И вот в том самом месте, про Версаль, мама пишет, что на секунду в толпе ей показался Он. Она так и пишет – «Он», с большой буквы. Правда, она быстро поняла, что обозналась, но дальше она рассуждает об этом, ссылается почему-то на Фрейда, и заканчивает абзац вопросом «может быть, я всё ещё люблю?»…
Я перечитала этот отрезок три раза. Кто такой «Он»? Мой отец? Это его она имела в виду? У меня из головы не шла её фраза – «встретиться он хочет». Почти двадцать лет не хотел, а теперь объявился? У меня были смешанные чувства: и злость, и любопытство, и обида, и ощущение какой-то ущербности – мне недодали. Должны были дать, а не дали. Хотелось накричать на него, но чтобы накричать, его ещё нужно было найти…
Найти. И я поняла, что если и есть ключ, способный пролить свет на её прошлое, на моё прошлое – это дневник. На двадцати страницах записей не может не быть упоминаний об отце. О Нём. А мне бы так хотелось найти его, ведь кроме бабушки у меня больше не осталось ни одного родного человека.

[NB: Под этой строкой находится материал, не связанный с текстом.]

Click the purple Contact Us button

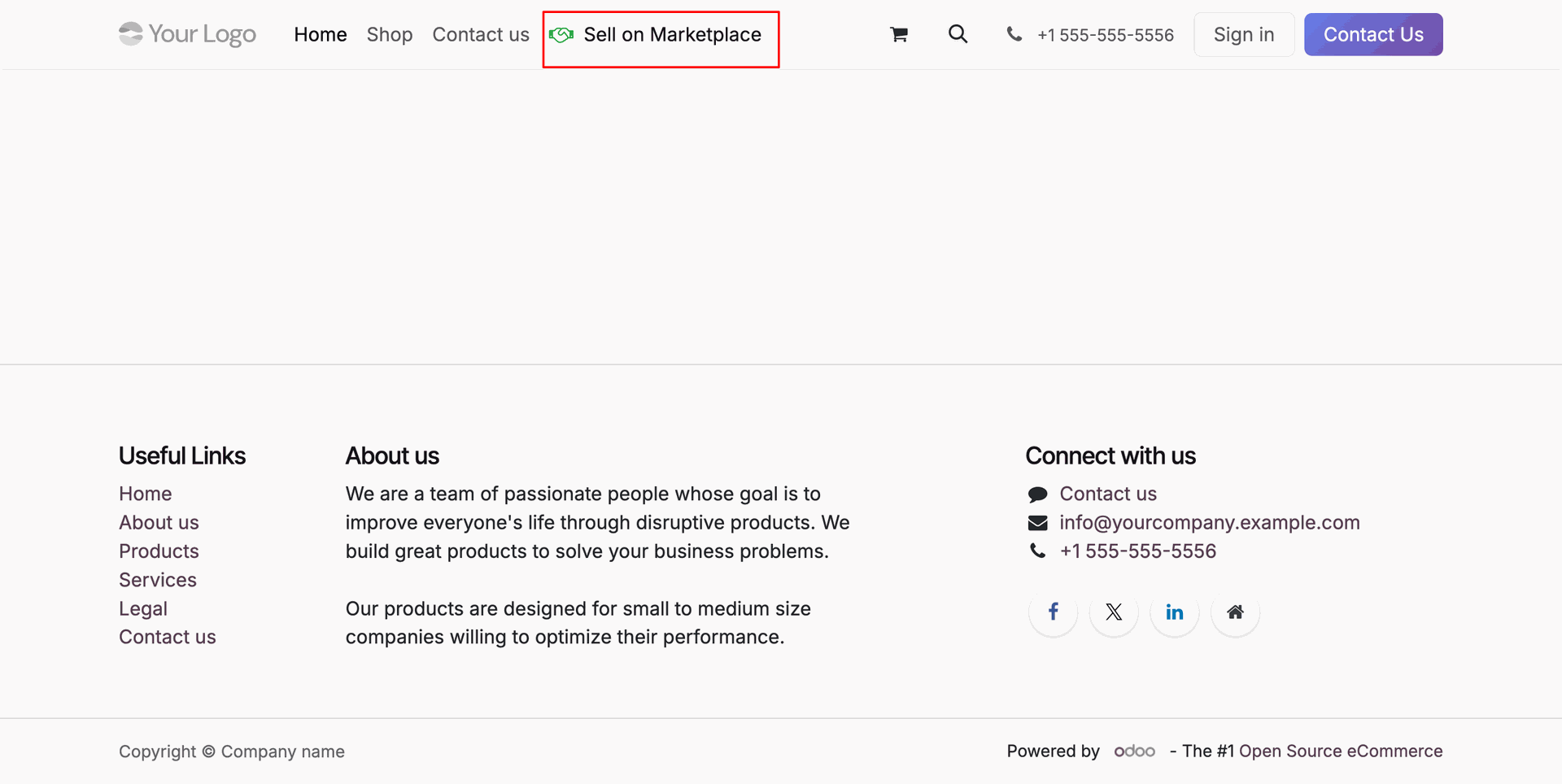tap(1373, 34)
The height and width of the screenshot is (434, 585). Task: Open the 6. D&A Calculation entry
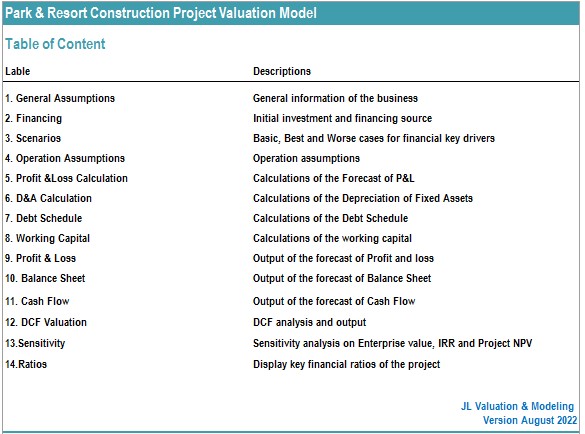49,198
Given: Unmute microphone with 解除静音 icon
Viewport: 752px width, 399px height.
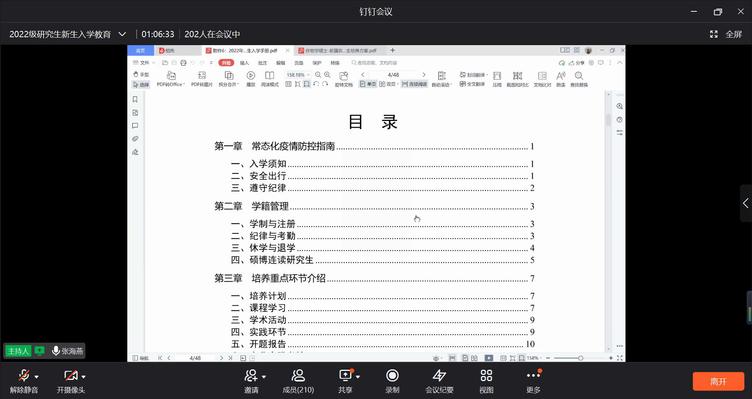Looking at the screenshot, I should tap(24, 381).
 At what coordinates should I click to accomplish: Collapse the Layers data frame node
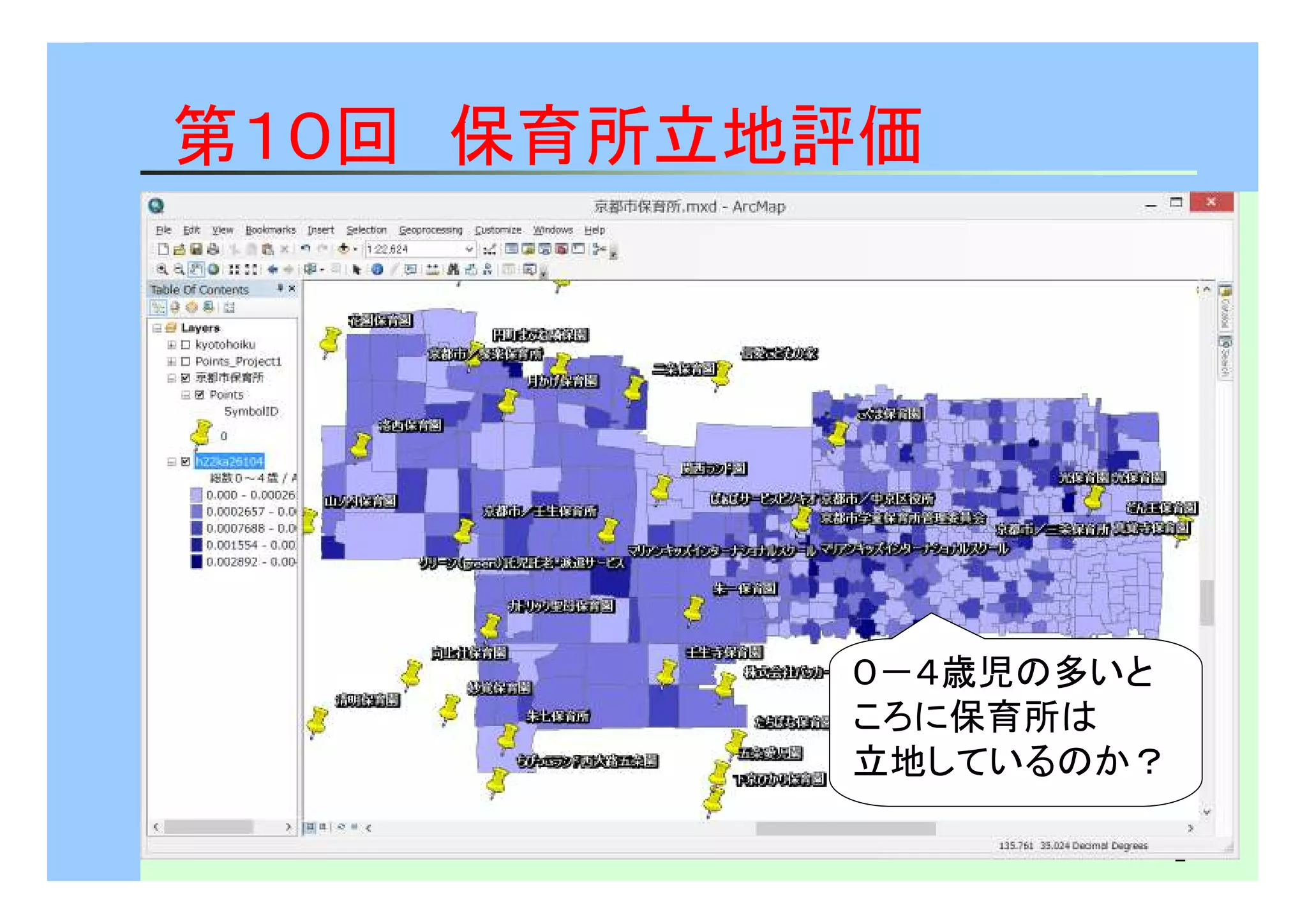click(x=157, y=328)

Найти отца. Эта мысль меня захватила. Я не могла вернуть маму, но я могла отыскать папу.
Весь день я провела дома, а вечером я забежала к бабушке. БабВера уехала, а бабВаля осталась, решили, что она уедет после девяти дней, после вторых поминок. БабВаля уже ушла в комнату спать, и мы с бабушкой сели вдвоём на кухне. Бабушка охала и причитала.
– Господи, за что? За что мне такое испытание, гоо-оос-паа-аади-иии, – и она заливалась слезами, ну и я вместе с ней.
Потом она резко встала, оттолкнув стул, и уверенным движением поставила чайник. Электрических приборов бабушка боялась. У неё был новый чайник, но он стоял в коробке на антресолях. Мама подарила ей его на какой-то Новый год, а бабушка им никогда не пользовалась. Сказала, чайник на плите – это и привычней, и уютней, и безопасней. Мы жили в старом районе, а бабушка ещё и в старом доме, и у неё был газ. И старую газовую плиту она считала безопасней электрического чайника.